Useing one of the methods in the `data_cleaning_toolkit` from Bloom Tech to clean your data.

In [14]:
# instantiating the data_cleaning_toolkit class, saving to dctk
dctk = data_cleaning_toolkit()

In [15]:
# useing the data_cleaning_toolkit to remove punctuation and to case normalize - save results to `clean_sonnets`
clean_sonnets = [dctk.clean_data(line) for line in filtered_sonnets]

In [16]:
display(clean_sonnets)
print(len(clean_sonnets))

['from fairest creatures we desire increase',
 'that thereby beautys rose might never die',
 'but as the riper should by time decease',
 'his tender heir might bear his memory',
 'but thou contracted to thine own bright eyes',
 'feedst thy lights flame with selfsubstantial fuel',
 'making a famine where abundance lies',
 'thyself thy foe to thy sweet self too cruel',
 'thou that art now the worlds fresh ornament',
 'and only herald to the gaudy spring',
 'within thine own bud buriest thy content',
 'and tender churl makst waste in niggarding',
 'pity the world or else this glutton be',
 'to eat the worlds due by the grave and thee',
 'when forty winters shall besiege thy brow',
 'and dig deep trenches in thy beautys field',
 'thy youths proud livery so gazed on now',
 'will be a tatterd weed of small worth held',
 'then being asked where all thy beauty lies',
 'where all the treasure of thy lusty days',
 'to say within thine own deep sunken eyes',
 'were an alleating shame and thriftle

2437


### Useing The Data Tool to Create Character Sequences
for the LSTM model

In [17]:
def calc_stats(corpus):
    """
    Calculates statistics on the length of every line in the sonnets
    """
    doc_lens = [len(line) for line in corpus]
    return np.mean(doc_lens), np.median(doc_lens), np.std(doc_lens), np.max(doc_lens), np.min(doc_lens)

In [18]:
# sonnet line length statistics
mean, med, std, max_, min_ = calc_stats(clean_sonnets)
mean, med, std, max_, min_

(43.151826015592945, 41.0, 8.105475800095245, 74, 19)

In [19]:
# useing .create_char_sequences() to create sequences
maxlen = 40
dctk.create_char_sequences(clean_sonnets, maxlen)

Created 21512 sequences.


Take a look at the `data_cleaning_toolkit_class.py` file.
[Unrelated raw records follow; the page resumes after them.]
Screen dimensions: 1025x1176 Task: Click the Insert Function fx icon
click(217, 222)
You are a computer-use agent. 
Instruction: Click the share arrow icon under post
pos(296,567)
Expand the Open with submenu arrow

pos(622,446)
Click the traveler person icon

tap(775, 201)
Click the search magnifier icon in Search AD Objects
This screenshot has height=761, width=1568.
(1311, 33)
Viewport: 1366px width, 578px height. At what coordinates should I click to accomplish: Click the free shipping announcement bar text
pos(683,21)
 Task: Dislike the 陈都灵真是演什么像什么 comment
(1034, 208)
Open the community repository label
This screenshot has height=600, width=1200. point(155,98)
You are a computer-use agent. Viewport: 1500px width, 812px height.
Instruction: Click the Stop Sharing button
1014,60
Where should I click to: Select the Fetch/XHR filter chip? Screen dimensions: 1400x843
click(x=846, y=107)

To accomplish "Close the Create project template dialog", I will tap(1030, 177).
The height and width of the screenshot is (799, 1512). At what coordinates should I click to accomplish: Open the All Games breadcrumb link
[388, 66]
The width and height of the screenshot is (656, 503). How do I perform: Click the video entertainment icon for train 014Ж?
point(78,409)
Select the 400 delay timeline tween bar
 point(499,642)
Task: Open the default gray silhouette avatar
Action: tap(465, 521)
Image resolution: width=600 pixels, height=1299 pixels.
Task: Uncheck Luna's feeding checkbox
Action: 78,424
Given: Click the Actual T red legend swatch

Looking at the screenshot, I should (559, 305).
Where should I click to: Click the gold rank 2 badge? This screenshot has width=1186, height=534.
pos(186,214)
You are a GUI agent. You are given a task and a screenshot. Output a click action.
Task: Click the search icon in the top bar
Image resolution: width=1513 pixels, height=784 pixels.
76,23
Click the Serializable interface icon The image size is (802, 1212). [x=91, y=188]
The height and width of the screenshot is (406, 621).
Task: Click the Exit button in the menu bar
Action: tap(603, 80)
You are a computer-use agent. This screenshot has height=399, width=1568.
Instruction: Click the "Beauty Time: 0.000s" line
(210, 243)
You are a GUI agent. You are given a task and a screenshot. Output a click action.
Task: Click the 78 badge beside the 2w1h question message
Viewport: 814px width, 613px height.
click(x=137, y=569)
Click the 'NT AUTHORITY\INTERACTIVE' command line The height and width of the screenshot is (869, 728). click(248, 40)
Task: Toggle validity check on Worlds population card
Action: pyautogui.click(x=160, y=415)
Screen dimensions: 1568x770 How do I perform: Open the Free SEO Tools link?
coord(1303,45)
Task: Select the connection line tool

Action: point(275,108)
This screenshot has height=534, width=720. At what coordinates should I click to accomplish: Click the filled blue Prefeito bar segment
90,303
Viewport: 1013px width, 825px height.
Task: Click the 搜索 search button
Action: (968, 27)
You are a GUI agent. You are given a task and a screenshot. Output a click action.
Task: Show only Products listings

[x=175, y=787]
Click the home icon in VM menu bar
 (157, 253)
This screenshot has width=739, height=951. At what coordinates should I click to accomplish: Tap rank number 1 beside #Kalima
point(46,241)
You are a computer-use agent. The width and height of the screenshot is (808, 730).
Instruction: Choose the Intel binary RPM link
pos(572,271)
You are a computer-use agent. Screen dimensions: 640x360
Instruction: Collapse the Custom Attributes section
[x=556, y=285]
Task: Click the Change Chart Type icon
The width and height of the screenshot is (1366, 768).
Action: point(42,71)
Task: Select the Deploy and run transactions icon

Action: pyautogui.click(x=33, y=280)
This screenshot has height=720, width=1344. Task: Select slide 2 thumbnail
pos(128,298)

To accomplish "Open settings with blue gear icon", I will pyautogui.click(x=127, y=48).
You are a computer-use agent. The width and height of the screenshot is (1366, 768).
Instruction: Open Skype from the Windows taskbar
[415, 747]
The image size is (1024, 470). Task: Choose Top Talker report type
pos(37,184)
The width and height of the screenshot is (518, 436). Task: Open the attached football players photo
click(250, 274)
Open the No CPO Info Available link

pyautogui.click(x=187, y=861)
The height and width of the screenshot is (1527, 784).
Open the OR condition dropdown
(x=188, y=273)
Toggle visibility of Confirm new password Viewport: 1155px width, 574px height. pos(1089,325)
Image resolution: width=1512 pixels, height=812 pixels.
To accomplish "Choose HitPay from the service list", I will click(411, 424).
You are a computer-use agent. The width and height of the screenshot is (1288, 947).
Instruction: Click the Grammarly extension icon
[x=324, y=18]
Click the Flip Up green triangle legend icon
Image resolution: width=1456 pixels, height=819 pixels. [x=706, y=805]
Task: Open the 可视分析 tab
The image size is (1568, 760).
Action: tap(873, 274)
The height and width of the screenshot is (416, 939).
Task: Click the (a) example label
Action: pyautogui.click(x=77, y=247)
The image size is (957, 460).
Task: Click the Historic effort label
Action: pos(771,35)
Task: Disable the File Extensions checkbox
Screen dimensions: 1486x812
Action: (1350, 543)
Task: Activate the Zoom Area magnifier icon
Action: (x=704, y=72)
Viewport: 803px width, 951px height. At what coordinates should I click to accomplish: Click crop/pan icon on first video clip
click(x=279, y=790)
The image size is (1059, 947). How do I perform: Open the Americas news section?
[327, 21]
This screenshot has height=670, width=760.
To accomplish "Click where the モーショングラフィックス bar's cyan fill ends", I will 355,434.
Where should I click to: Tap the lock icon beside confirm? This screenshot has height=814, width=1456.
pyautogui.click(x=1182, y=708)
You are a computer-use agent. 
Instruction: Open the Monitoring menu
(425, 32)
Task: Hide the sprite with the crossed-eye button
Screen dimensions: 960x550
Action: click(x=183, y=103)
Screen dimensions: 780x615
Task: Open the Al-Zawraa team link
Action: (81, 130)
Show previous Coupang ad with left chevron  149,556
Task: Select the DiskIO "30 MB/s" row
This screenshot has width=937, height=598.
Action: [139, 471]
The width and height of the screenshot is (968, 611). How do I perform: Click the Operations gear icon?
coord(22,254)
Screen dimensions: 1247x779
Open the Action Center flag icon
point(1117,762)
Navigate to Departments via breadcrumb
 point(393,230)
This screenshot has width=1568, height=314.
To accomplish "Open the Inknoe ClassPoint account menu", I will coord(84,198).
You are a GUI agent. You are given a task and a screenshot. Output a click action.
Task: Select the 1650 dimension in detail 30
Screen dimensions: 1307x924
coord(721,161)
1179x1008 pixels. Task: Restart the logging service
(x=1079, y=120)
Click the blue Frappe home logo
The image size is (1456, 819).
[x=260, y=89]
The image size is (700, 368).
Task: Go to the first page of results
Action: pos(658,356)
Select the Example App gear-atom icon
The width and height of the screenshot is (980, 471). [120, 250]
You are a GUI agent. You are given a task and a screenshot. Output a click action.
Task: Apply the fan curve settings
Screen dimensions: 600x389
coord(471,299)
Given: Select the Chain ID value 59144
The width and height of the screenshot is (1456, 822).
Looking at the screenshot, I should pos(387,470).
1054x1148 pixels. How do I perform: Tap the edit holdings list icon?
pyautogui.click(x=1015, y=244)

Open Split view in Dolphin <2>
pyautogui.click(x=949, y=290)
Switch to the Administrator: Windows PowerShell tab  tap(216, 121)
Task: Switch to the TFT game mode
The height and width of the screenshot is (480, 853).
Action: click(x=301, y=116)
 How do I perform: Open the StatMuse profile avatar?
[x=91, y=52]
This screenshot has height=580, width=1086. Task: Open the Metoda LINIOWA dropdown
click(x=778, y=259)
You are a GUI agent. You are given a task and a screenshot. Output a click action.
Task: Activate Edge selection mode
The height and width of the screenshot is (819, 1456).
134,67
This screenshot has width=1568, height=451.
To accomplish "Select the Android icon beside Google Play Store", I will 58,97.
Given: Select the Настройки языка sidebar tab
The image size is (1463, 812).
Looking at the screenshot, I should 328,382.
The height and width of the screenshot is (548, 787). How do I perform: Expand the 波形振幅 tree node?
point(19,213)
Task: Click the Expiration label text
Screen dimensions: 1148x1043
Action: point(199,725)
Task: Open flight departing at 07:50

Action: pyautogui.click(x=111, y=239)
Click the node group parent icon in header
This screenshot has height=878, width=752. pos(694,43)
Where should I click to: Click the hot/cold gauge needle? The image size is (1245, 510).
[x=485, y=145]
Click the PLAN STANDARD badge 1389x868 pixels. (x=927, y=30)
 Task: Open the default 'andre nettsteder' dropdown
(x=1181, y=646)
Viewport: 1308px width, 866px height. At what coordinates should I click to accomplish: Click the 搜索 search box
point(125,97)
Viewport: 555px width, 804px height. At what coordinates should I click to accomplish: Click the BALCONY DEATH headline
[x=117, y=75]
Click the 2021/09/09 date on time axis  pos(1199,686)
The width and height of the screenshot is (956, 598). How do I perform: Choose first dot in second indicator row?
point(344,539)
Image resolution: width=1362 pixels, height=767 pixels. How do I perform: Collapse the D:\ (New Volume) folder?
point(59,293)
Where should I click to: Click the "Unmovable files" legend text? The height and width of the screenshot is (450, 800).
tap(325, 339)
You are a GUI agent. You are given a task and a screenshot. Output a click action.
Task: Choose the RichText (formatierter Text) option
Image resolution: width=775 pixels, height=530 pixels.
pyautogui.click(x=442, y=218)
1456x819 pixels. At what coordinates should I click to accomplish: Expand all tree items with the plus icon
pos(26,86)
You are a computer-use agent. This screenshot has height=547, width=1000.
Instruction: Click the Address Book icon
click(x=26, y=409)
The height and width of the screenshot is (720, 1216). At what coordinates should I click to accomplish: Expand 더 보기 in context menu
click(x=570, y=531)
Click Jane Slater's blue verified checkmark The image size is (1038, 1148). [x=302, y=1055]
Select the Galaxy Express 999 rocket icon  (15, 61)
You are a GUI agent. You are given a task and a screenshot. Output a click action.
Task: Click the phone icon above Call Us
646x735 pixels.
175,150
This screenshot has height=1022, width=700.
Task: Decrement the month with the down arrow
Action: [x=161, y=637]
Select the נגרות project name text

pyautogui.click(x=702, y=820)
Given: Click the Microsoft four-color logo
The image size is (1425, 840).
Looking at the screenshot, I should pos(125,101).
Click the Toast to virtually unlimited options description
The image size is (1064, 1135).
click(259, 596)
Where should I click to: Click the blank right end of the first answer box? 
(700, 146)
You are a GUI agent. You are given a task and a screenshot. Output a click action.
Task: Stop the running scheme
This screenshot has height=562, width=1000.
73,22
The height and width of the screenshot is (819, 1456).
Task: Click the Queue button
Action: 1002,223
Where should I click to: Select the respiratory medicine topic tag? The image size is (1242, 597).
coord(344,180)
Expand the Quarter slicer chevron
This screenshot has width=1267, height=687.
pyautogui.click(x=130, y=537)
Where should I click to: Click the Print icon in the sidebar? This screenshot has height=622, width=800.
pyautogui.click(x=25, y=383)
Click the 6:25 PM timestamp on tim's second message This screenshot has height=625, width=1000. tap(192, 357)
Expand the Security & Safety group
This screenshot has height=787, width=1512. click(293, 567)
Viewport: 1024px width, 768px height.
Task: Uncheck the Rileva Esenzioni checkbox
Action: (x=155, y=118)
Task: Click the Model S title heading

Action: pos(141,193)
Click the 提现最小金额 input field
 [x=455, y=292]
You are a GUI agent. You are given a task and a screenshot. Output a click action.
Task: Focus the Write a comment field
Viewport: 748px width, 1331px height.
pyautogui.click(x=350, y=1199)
In the first 4 lines of code in the `create_char_sequences` method, class attributes `n_features` and `unique_chars` are created. <br>
Let's call them in the cells below.

In [20]:
# number of input features for our LSTM model
dctk.n_features

27

In [21]:
# unique characters that appear in our sonnets, this will be the features that our model predicts
dctk.unique_chars

['l',
 'x',
 'p',
 'm',
 's',
 'i',
 'o',
 'e',
 'q',
 'b',
 'c',
 'a',
 'k',
 'u',
 'n',
 'r',
 'w',
 'g',
 'j',
 'f',
 'v',
 ' ',
 'y',
 'z',
 'd',
 't',
 'h']

----

### Use Our Data Tool to Create X and Y Splits

Creating `create_X_and_Y` method to do this

In [22]:
X, y = dctk.create_X_and_Y()

In [23]:
# notice that our input array isn't a matrix - it's a rank three tensor
X.shape

(21512, 40, 27)

In $X$.shape, we see three numbers (*n1*, *n2*, *n3*). What do these numbers mean?

Well, *n1* tells us the number of samples that we have. But what about the other two?

In [24]:
# first index returns a signle sample, which we can see is a sequence
first_sample_index = 0
X[first_sample_index]

array([[False, False, False, ..., False, False, False],
       [False, False, False, ..., False, False, False],
       [False, False, False, ..., False, False, False],
       ...,
       [False, False, False, ..., False, False, False],
       [False, False, False, ..., False, False, False],
       [False, False, False, ..., False, False, False]])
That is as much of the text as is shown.